- [Textauszug]
_ _ _ _ _

Über ein Jahr nach Beginn seiner Militäraktion zur Zerschlagung der Terrorarmee der Hamas und ihres islamistischen Regimes im Gazastreifen steht Israel am Scheideweg, wie ehemalige israelische Verteidigungsbeamte gegenüber Jewish News Syndicate erklärten.

Der frühere stellvertretende Leiter der Planungsabteilung für den palästinensischen Raum bei den Israelischen Verteidigungsstreitkräften (IDF) und vormaliger Marine-Geheimdienstoffizier Amit Yagur betonte in seinen Ausführungen die beispiellose Natur der israelischen Militäroperationen im Gazastreifen, deren Schwierigkeit darin bestand, einen Antiterrorkampf in einem großteils urbanen Gebiet führen zu müssen.

Bezüglich der Fähigkeit der israelischen Streitkräfte, tief in feindliche Stellungen einzudringen, meint er, »dass wir hier gezeigt haben, wie man mit Terror umgeht, der in einer Zivilbevölkerung eingebettet ist, und zwar mit minimalen Verlusten auf der anderen Seite. Trotz der gemeldeten Zahlen, selbst, wenn wir die vom Hamas-Gesundheitsministerium veröffentlichten überhöhten Zahlen nehmen, die tote Hamas-Kämpfer einschließen, werden wir feststellen, dass die Auswirkungen auf die Zivilbevölkerung vergleichsweise sehr gering sind«.

_ _ _ _ _

- [Gespeicherte Datensätze]

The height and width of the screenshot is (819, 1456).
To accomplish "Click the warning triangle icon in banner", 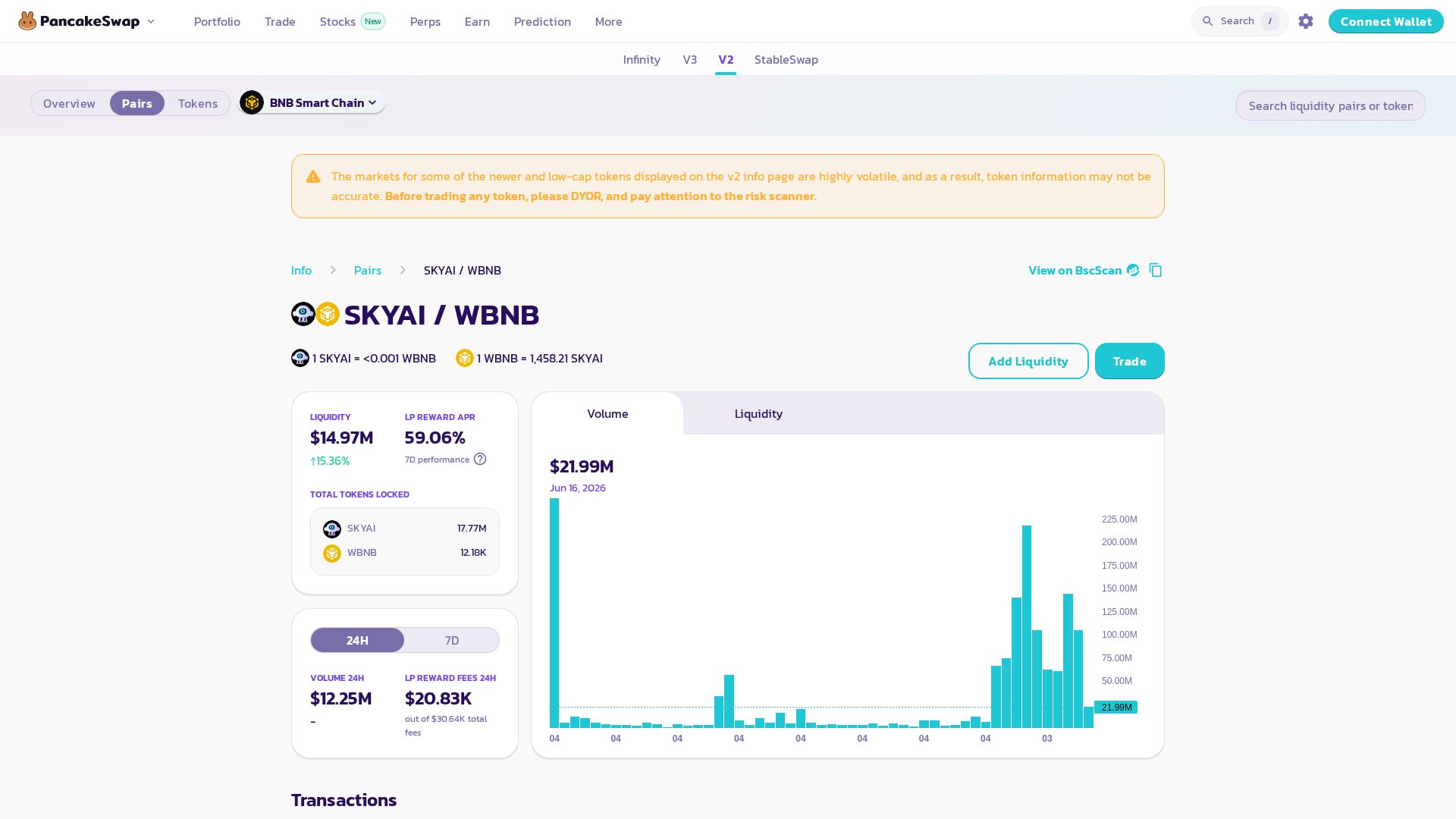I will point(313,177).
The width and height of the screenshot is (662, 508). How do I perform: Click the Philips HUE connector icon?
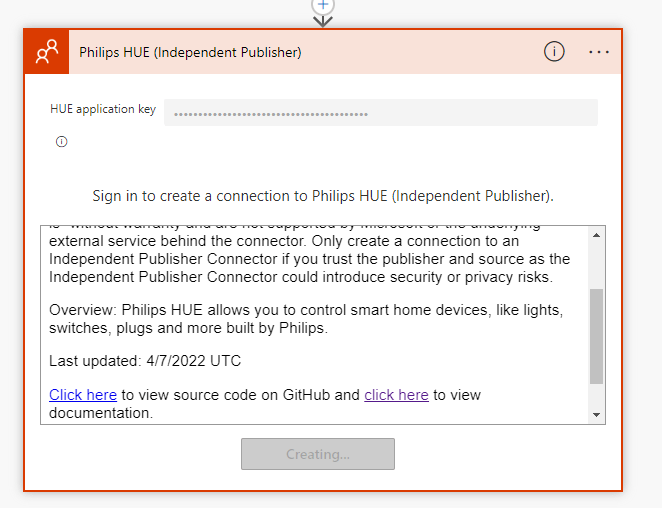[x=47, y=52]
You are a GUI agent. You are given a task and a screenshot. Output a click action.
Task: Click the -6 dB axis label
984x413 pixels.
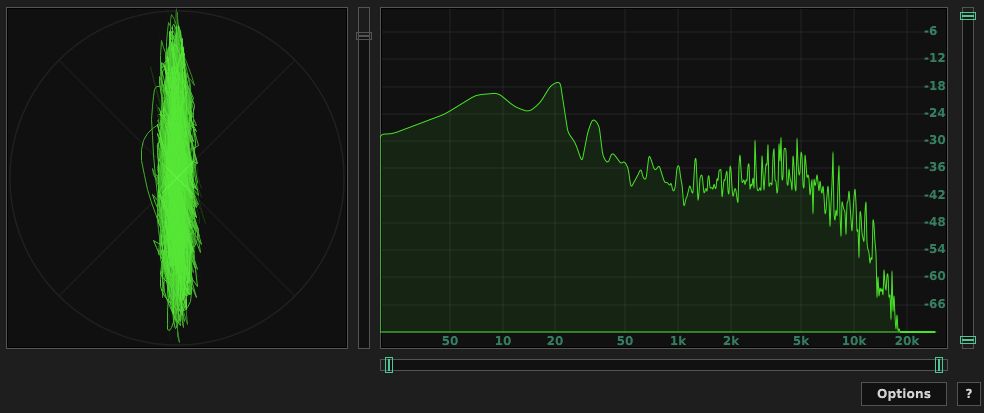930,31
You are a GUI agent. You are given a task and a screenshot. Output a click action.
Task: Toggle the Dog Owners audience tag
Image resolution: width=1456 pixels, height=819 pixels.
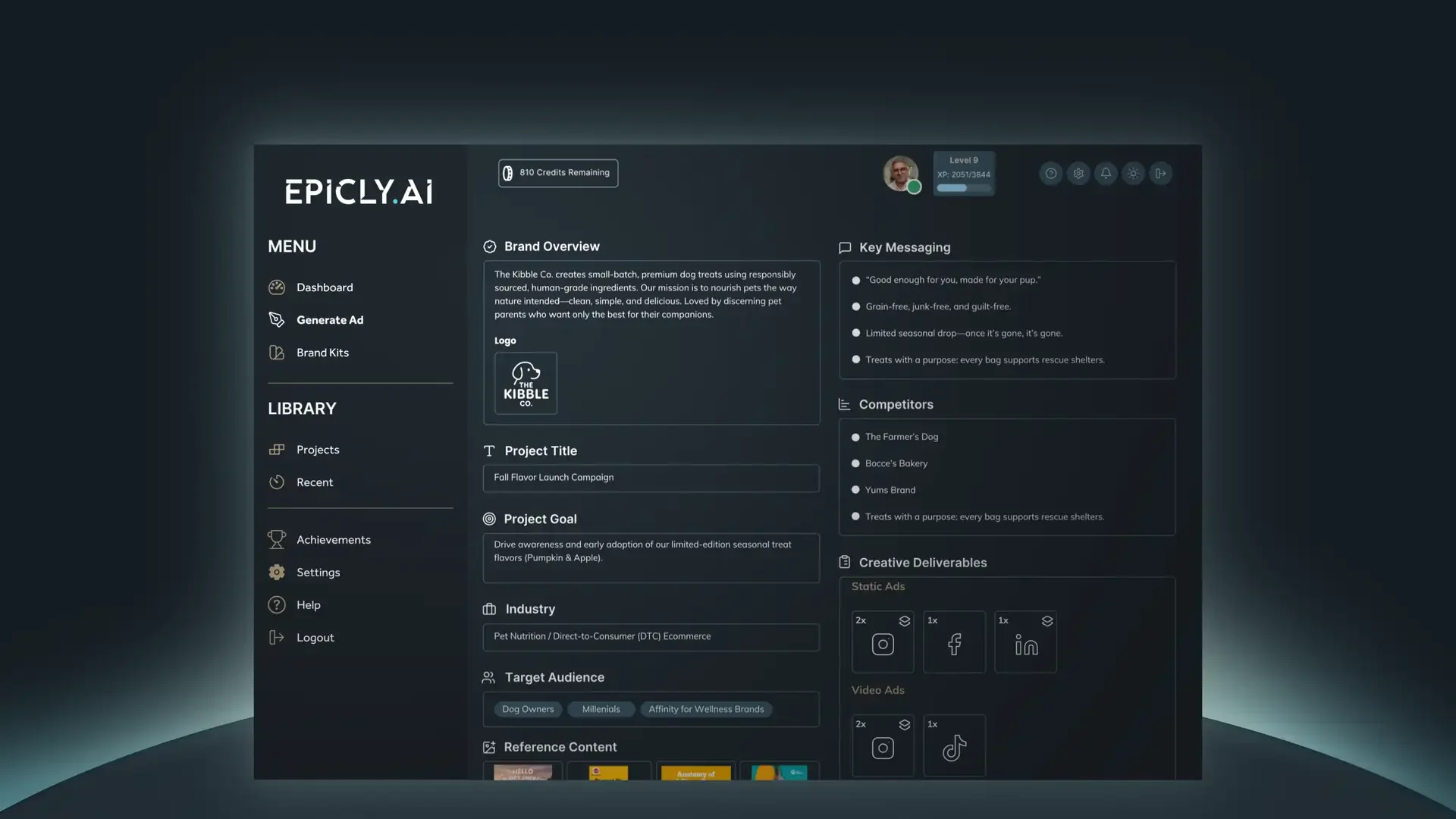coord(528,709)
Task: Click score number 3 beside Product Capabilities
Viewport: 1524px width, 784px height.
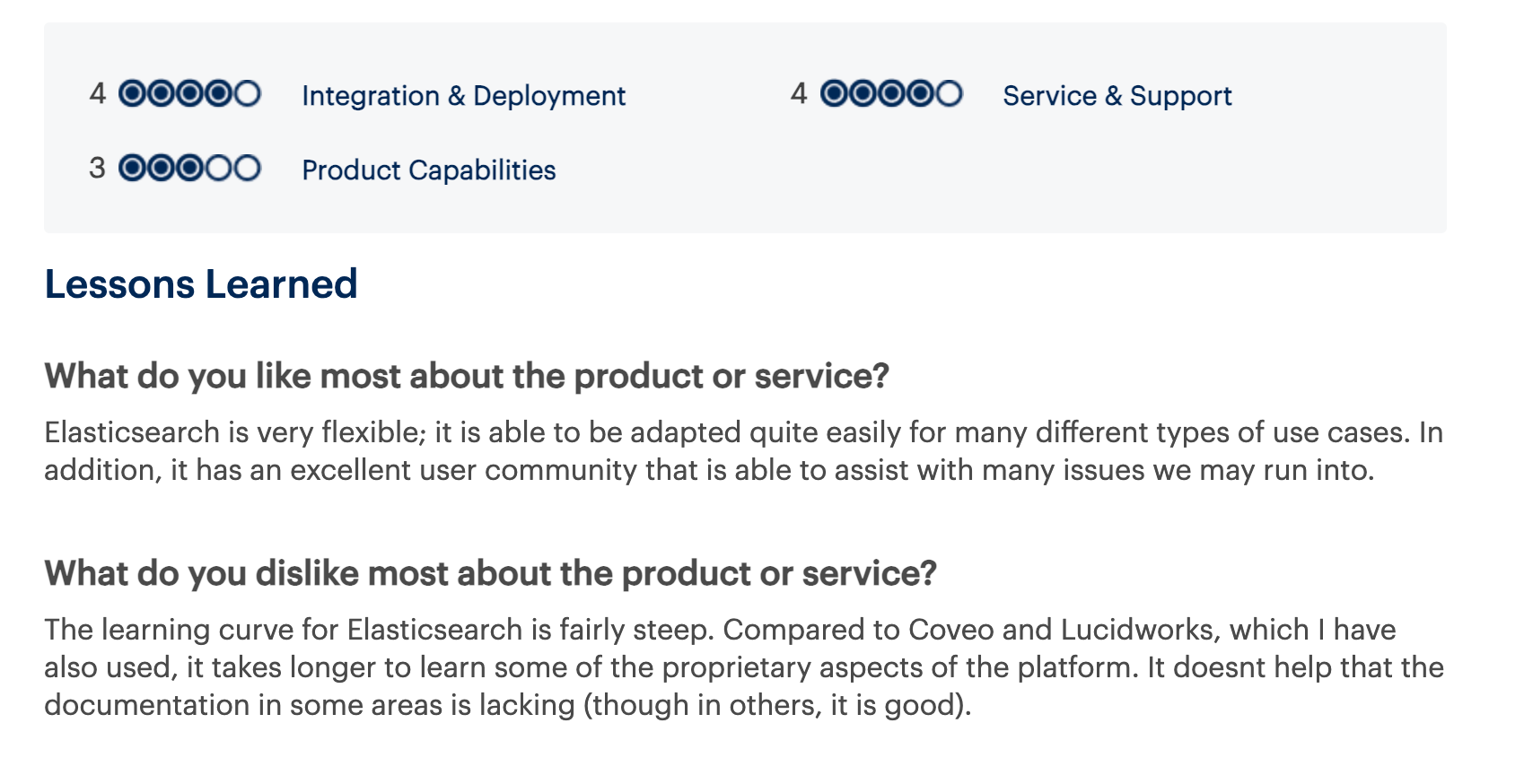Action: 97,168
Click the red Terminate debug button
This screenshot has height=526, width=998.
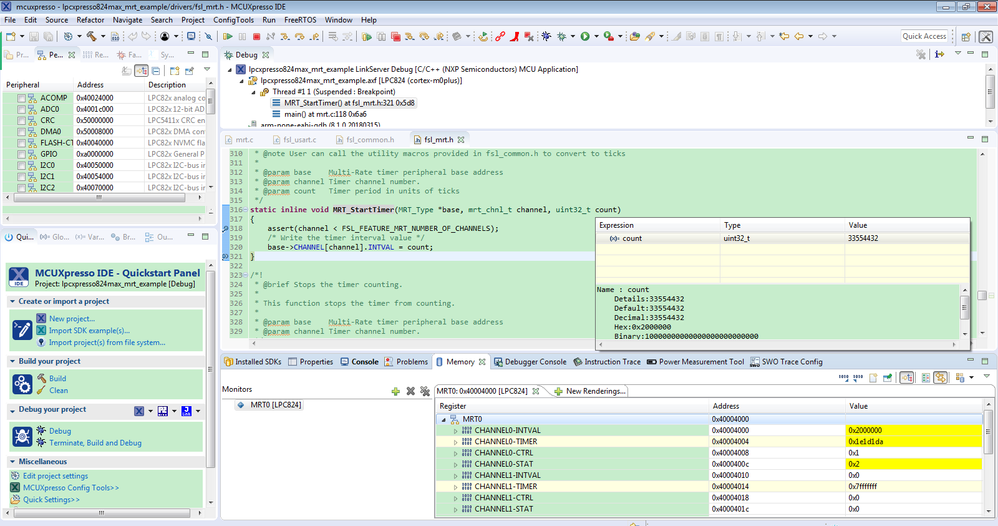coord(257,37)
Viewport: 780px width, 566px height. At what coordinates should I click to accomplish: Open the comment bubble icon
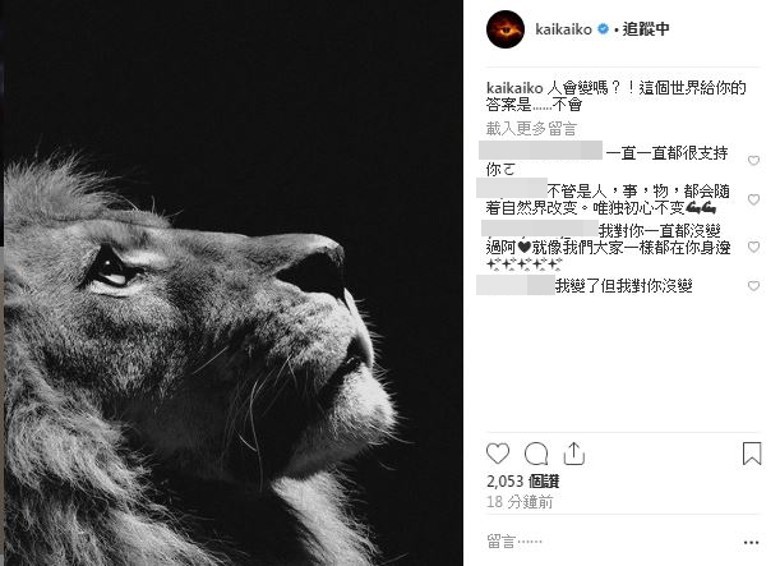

_ _ _ _ _

- [Aufgaben]
(1) Nenne alle Organisationen und Institutionen, die der Textauszug über den Gazakrieg namentlich erwähnt.
(2) Zähle, in wie vielen Zeilen der Datensätze die Zeichenfolge „screenshot“ vorkommt, wobei Groß- und Kleinschreibung zu beachten ist. Gib nur die Zahl an.

- [Ergebnisse je Aufgabe]
(1)
- Hamas
- Jewish News Syndicate
- Israelische Verteidigungsstreitkräfte (IDF)
- Hamas-Gesundheitsministerium

(2) 5